The application judge granted the permanent injunctions. The order in favour of the Conservation Authority obliged the appellant to comply with the law. The order in favour of the Township was more extensive and required the appellant to remediate the property and to reimburse the Township for its enforcement expenses and, should she fail to comply with the order, to pay its remediation costs.
issues:
(1) Did the application judge improperly deny the appellant’s request for an adjournment?
(2) Was it inappropriate for the Conservation Authority and the Township to proceed by way of application because there were contested facts?
holding:
Appeal dismissed.
reasoning:
(1) No.
A judge has broad discretion as to whether to grant an adjournment. Further, the Court is highly deferential and will set aside adjournment refusals in limited situations.
Justice Lauwers found no basis for intervention with the application judge’s adjournment refusal. Although the application judge acted on the basis that the appellant had requested an adjournment, the request was not clear on the transcript. Additionally, the appellant did not tell the application judge what she would do with an adjournment if granted.
(2) No.
Justice Lauwers found no basis for intervention on the merits. The hearing was peremptory to the appellant. The evidence on which the respondents relied was overwhelming. While there may have been conflict on points of credibility as to who said what to whom and when, there was no doubt that the appellant proceeded with excavations on her property without the requisite permits.
Observations:
The appellant was self-represented on the appeal. Following his reasoning, Justice Lauwers provided three observations surrounding self-represented litigants.
First, Justice Lauwers called upon judges to not only rely on counsel for a clear understanding of where things stand in the litigation, but to permit self-represented parties to explain how they understand the status quo in order to avoid any impression of favouritism or bias. Second, he cautioned judges about the confusion self-represented litigants may experience when understanding the difference between evidence and submissions. Finally, Justice Lauwers reminded opposing counsel of their obligations to assist both self-represented litigants and the court to ensure that justice is not only done but is seen to be done.
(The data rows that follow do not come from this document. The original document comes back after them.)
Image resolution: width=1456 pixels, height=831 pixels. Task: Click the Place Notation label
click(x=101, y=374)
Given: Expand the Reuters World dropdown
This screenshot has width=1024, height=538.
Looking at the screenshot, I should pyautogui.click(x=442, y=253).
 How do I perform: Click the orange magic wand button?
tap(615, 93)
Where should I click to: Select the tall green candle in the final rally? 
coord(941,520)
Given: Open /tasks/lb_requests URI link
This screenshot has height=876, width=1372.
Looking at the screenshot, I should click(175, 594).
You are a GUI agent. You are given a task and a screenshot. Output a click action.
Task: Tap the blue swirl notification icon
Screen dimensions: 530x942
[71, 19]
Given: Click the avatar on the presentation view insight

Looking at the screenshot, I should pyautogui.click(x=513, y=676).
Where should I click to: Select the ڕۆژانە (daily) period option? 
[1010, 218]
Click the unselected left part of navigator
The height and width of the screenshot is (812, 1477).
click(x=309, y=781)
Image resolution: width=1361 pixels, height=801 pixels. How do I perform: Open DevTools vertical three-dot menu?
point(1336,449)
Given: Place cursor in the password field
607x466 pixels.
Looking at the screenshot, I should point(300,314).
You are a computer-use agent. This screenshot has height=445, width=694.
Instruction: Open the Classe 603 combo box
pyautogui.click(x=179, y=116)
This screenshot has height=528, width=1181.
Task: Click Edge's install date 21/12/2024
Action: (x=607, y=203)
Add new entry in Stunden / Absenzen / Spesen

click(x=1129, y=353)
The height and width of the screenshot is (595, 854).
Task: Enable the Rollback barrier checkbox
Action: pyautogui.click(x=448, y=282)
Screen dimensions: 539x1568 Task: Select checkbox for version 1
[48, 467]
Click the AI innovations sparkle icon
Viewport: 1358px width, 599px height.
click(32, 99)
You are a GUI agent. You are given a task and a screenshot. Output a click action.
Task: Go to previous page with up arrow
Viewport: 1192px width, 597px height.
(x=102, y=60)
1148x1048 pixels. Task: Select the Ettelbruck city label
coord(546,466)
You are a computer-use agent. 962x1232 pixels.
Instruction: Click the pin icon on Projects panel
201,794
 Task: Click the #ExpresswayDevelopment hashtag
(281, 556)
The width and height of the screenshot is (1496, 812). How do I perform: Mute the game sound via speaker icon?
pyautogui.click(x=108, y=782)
1388020 Ontario Corp. v. Machnowski, 2021 ONCA 806
[Doherty, Miller and Sossin JJ.A.]
Counsel:
P. Pape, for the appellants
D. Delagran, for the respondents
Keywords: Civil Procedure, Settlements, Enforcement, Summary Judgement
facts:
The parties were business partners. A dispute between them led to litigation, followed by judicial mediation, and ultimately resolution by way of a settlement agreement. The minutes of settlement included a clause – Clause 4 – making the provision of settlement funds contingent on the respondent’s production of business records. The respondent was required to deliver up to the accountants, Fuller Landau, “all books and records of 1388020 Ontario Corp. in their possession”. Both parties were to have an opportunity to discuss “the appropriateness of productions” with Fuller Landau, after which Fuller Landau was to advise the parties “if satisfied with” the production of records. After Fuller Landau advised that it was satisfied, the appellant was to advance the agreed settlement funds. Clause 5 provided that any dispute arising out of the minutes was to be submitted to the judge who presided over the mediation for determination.
There was a disagreement between the parties as to the sufficiency of the records produced by the respondent. The respondent’s position was that he satisfied his obligation under Clause 4 by producing all the financial statements and tax returns he had in his possession. The appellant argued this was not sufficient, and demanded production of all supporting records as well. Although Fuller Landau initially agreed with the appellant on its understanding that the minutes of settlement required production of supporting records, it ultimately changed its position and confirmed to both sides that it was satisfied with what the respondent had produced.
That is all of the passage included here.